##### DATA ROWS

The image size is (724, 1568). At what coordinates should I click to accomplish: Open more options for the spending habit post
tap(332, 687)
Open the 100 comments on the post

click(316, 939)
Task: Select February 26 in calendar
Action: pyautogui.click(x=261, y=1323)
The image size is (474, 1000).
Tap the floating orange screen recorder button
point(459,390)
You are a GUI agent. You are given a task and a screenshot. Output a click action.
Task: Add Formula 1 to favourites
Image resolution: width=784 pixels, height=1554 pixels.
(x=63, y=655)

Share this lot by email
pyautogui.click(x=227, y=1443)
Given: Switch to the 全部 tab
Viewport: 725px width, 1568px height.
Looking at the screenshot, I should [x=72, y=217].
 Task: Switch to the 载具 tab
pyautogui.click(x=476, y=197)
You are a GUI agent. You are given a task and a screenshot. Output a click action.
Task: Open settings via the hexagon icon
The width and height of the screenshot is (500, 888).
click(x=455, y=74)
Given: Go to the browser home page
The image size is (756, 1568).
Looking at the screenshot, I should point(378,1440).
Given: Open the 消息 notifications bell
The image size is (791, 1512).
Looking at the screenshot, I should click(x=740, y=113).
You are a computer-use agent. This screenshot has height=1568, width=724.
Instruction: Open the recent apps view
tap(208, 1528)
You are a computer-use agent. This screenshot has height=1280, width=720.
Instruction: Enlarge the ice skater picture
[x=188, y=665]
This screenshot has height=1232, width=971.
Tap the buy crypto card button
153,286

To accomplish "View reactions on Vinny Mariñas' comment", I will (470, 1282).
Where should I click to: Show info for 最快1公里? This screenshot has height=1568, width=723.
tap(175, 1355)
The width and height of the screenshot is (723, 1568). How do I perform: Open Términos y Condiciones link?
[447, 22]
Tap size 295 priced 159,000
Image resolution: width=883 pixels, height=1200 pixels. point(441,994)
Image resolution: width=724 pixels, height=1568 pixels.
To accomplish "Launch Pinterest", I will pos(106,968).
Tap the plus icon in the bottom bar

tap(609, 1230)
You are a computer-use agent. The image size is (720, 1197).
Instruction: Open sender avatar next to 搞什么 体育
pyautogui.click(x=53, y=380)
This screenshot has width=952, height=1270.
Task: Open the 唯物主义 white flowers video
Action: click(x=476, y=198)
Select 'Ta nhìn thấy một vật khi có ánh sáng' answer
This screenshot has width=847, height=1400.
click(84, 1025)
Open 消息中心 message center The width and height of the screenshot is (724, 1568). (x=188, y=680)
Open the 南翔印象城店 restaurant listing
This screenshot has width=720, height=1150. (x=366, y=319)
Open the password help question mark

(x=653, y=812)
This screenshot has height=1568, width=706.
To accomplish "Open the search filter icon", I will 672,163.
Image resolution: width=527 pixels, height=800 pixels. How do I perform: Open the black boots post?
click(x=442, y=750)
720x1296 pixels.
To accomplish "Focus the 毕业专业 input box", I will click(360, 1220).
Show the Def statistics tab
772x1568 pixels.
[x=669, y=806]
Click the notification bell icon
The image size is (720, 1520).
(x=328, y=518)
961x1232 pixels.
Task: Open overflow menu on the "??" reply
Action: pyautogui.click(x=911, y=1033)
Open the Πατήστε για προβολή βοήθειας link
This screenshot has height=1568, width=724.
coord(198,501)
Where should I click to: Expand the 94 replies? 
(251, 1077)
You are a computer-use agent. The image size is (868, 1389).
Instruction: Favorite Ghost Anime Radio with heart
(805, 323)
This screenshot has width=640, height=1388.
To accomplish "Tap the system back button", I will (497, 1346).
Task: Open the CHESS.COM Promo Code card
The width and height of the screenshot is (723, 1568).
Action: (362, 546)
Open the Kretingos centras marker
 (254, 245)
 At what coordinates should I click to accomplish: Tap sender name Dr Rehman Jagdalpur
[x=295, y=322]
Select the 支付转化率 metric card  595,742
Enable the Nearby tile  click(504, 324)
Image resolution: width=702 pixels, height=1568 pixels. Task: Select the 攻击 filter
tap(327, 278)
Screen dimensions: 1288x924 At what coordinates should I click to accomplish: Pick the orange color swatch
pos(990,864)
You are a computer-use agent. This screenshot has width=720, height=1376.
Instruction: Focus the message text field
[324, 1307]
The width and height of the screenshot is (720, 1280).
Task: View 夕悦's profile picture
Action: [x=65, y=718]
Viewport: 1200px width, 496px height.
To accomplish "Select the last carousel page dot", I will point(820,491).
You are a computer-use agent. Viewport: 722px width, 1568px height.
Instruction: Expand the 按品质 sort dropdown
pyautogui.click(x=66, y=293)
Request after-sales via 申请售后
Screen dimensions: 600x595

##########

### DIRECTION
Copy out word for word the lines of data from the start through the line containing "Looking at the screenshot, I should click(x=740, y=113).", including that line.

### FINAL ANSWER
The image size is (724, 1568). At what coordinates should I click to accomplish: Open more options for the spending habit post
tap(332, 687)
Open the 100 comments on the post

click(316, 939)
Task: Select February 26 in calendar
Action: pyautogui.click(x=261, y=1323)
The image size is (474, 1000).
Tap the floating orange screen recorder button
point(459,390)
You are a GUI agent. You are given a task and a screenshot. Output a click action.
Task: Add Formula 1 to favourites
Image resolution: width=784 pixels, height=1554 pixels.
(x=63, y=655)

Share this lot by email
pyautogui.click(x=227, y=1443)
Given: Switch to the 全部 tab
Viewport: 725px width, 1568px height.
Looking at the screenshot, I should [x=72, y=217].
 Task: Switch to the 载具 tab
pyautogui.click(x=476, y=197)
You are a GUI agent. You are given a task and a screenshot. Output a click action.
Task: Open settings via the hexagon icon
The width and height of the screenshot is (500, 888).
click(x=455, y=74)
Given: Go to the browser home page
The image size is (756, 1568).
Looking at the screenshot, I should point(378,1440).
Given: Open the 消息 notifications bell
The image size is (791, 1512).
Looking at the screenshot, I should click(x=740, y=113).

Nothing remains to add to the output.